[[ Input material open ]]
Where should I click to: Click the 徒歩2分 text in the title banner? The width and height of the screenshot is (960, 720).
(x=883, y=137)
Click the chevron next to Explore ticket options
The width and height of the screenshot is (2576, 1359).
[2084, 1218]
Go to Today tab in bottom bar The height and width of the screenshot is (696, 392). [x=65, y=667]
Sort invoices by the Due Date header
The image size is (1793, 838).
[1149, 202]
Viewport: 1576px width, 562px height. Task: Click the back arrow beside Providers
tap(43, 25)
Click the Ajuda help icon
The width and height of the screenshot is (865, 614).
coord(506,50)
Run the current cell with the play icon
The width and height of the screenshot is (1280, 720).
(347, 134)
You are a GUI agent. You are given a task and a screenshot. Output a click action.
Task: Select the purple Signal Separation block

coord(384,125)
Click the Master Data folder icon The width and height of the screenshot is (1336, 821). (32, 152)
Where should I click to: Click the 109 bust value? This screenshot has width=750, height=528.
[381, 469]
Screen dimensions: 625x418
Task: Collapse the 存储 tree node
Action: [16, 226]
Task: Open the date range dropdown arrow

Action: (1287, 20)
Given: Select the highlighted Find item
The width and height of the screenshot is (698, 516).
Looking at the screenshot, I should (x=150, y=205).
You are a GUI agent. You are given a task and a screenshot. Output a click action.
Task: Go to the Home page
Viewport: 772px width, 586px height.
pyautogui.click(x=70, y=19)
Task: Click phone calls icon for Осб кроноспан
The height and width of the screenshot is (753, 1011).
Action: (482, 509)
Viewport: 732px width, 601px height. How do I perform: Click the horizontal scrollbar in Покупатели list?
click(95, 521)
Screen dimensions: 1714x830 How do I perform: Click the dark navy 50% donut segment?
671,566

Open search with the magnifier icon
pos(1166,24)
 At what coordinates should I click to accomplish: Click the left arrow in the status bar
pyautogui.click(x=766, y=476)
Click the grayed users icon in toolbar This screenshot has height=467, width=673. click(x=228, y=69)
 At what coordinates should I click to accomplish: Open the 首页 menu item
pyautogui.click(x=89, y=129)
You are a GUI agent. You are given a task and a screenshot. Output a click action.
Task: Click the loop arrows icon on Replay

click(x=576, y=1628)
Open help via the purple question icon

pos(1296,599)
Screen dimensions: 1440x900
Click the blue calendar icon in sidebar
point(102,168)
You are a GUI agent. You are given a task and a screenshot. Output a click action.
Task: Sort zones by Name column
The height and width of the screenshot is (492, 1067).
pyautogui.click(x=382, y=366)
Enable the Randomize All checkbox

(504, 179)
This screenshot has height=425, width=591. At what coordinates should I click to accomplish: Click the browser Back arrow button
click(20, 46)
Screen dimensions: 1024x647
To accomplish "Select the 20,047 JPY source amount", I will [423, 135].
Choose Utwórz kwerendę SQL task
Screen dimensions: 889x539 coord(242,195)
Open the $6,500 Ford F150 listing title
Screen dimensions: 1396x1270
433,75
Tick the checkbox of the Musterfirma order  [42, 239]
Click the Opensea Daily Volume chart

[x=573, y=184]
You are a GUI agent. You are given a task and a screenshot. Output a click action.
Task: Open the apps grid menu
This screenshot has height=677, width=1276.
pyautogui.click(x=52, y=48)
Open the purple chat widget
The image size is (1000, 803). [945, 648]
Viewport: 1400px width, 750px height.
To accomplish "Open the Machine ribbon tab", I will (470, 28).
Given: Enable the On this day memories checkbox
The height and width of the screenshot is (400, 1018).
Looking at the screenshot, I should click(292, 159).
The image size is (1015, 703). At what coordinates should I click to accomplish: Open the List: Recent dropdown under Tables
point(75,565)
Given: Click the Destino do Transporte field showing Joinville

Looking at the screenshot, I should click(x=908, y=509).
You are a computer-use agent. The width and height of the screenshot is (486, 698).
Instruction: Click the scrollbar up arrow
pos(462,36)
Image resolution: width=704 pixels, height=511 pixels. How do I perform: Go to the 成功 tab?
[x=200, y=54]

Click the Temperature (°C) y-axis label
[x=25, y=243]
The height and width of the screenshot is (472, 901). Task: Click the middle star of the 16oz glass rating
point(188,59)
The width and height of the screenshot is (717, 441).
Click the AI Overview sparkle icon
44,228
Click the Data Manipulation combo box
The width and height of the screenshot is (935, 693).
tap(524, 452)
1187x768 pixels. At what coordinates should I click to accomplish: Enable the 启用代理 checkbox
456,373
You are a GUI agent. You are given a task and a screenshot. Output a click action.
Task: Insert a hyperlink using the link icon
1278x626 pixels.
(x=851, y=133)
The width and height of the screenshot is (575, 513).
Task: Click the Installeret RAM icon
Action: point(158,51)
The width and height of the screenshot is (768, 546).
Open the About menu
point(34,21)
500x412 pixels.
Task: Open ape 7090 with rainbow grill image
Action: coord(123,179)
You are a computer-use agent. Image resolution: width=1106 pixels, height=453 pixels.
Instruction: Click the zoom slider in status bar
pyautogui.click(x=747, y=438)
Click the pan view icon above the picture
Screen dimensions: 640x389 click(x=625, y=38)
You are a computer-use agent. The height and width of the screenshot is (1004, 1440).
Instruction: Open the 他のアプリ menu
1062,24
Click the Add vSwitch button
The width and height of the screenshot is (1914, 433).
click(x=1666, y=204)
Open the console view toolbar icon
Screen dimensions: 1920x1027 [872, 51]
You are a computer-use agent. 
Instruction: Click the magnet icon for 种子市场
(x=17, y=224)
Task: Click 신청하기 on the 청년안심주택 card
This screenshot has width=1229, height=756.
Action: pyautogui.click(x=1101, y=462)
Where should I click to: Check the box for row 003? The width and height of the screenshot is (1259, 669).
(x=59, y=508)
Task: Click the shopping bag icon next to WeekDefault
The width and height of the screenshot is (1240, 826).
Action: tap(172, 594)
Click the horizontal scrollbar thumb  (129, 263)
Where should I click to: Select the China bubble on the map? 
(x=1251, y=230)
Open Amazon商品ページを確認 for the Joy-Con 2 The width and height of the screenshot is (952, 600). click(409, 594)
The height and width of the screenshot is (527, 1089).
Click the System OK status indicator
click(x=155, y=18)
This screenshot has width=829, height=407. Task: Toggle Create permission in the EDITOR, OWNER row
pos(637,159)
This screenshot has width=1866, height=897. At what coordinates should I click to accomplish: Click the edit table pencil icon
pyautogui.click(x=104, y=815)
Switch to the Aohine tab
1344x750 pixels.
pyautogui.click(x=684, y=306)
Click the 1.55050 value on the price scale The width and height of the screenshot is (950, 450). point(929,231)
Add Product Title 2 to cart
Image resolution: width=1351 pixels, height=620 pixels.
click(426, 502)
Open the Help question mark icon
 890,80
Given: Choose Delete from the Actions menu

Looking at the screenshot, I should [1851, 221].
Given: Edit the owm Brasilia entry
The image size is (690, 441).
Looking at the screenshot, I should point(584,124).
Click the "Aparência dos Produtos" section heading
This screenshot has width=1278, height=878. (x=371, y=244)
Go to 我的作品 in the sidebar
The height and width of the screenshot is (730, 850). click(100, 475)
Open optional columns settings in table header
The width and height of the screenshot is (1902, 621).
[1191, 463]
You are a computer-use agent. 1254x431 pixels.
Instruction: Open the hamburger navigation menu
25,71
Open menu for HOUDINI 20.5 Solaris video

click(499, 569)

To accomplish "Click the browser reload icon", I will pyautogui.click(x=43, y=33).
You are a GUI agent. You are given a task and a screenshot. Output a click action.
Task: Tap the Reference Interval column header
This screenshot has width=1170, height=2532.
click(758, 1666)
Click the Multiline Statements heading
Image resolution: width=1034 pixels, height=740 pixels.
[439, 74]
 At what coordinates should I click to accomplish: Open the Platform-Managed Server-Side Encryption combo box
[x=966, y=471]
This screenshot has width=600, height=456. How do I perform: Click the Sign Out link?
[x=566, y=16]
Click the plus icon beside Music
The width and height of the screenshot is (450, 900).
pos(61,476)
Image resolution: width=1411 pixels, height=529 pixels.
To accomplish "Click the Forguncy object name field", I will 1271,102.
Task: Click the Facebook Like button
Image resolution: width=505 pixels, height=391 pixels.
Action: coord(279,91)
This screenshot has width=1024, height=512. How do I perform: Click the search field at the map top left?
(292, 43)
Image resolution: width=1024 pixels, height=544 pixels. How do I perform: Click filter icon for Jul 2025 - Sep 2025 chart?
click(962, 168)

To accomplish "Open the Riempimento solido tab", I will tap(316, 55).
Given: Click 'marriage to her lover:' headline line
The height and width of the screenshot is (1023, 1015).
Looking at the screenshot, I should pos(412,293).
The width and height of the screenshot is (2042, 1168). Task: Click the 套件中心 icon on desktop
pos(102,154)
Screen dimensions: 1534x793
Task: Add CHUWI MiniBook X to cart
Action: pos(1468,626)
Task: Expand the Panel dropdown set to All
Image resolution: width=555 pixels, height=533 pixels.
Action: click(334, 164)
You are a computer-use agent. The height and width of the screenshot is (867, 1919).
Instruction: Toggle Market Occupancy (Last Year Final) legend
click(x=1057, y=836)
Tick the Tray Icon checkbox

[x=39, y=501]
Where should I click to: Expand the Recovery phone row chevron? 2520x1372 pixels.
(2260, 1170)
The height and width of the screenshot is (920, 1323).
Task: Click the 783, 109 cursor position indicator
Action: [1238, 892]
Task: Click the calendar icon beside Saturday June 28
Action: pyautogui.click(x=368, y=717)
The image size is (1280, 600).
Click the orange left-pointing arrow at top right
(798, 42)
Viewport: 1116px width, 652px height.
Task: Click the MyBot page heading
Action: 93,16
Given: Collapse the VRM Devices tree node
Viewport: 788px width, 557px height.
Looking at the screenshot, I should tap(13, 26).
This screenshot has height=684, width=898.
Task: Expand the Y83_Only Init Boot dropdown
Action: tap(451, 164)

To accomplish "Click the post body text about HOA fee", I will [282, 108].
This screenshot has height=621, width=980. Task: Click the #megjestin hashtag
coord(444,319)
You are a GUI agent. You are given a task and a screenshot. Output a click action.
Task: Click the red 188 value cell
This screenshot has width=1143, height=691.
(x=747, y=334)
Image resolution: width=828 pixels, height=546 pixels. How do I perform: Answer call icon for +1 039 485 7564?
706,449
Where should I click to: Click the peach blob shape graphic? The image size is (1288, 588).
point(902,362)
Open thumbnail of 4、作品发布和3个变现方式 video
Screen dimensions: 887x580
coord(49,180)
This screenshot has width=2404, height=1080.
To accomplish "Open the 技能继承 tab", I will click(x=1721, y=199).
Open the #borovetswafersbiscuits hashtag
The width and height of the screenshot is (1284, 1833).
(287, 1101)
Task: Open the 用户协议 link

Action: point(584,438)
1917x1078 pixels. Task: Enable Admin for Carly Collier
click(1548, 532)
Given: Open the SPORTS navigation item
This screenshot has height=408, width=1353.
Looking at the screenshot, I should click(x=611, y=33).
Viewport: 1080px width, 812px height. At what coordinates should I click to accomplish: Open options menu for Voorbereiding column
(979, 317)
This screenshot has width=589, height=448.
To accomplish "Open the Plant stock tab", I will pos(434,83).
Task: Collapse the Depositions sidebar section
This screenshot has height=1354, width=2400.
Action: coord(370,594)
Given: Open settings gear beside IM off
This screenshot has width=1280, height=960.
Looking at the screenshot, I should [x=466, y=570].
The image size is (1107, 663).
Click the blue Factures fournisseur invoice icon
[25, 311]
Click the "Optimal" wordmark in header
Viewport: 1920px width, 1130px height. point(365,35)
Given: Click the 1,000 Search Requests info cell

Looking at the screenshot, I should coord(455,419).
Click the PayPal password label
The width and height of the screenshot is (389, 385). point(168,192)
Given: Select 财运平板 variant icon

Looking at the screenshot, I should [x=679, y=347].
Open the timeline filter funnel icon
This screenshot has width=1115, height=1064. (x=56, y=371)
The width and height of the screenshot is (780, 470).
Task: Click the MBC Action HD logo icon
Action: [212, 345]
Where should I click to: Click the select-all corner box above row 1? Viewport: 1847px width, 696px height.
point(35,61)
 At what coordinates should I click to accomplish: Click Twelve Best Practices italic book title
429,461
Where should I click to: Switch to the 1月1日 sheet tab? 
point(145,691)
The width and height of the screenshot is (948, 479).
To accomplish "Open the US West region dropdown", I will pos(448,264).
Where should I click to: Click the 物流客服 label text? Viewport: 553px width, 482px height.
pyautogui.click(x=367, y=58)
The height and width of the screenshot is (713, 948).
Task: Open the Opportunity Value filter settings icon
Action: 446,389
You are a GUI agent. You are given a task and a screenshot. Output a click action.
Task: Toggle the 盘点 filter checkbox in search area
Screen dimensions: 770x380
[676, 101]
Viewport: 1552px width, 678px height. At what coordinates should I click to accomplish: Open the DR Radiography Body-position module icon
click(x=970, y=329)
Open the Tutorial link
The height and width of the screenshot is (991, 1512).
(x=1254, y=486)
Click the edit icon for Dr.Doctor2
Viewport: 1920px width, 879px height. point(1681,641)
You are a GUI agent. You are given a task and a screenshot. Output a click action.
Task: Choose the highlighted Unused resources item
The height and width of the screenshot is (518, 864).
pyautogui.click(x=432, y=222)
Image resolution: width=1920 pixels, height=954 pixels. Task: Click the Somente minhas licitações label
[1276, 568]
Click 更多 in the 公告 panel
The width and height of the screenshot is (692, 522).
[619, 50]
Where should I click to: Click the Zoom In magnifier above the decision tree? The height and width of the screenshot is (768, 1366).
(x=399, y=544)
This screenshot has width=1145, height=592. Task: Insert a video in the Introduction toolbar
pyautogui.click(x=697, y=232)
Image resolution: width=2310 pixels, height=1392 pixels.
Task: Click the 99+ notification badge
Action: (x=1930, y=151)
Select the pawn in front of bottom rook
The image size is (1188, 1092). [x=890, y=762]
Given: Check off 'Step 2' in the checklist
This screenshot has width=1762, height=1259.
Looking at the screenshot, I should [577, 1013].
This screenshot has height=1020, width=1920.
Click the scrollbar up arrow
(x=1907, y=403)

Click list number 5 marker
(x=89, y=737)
[[ Input material closed ]]
Where does the word "Sort" appear in the listing above? Copy every line that holds it.

§ Your response
Sort invoices by the Due Date header
Task: Sort zones by Name column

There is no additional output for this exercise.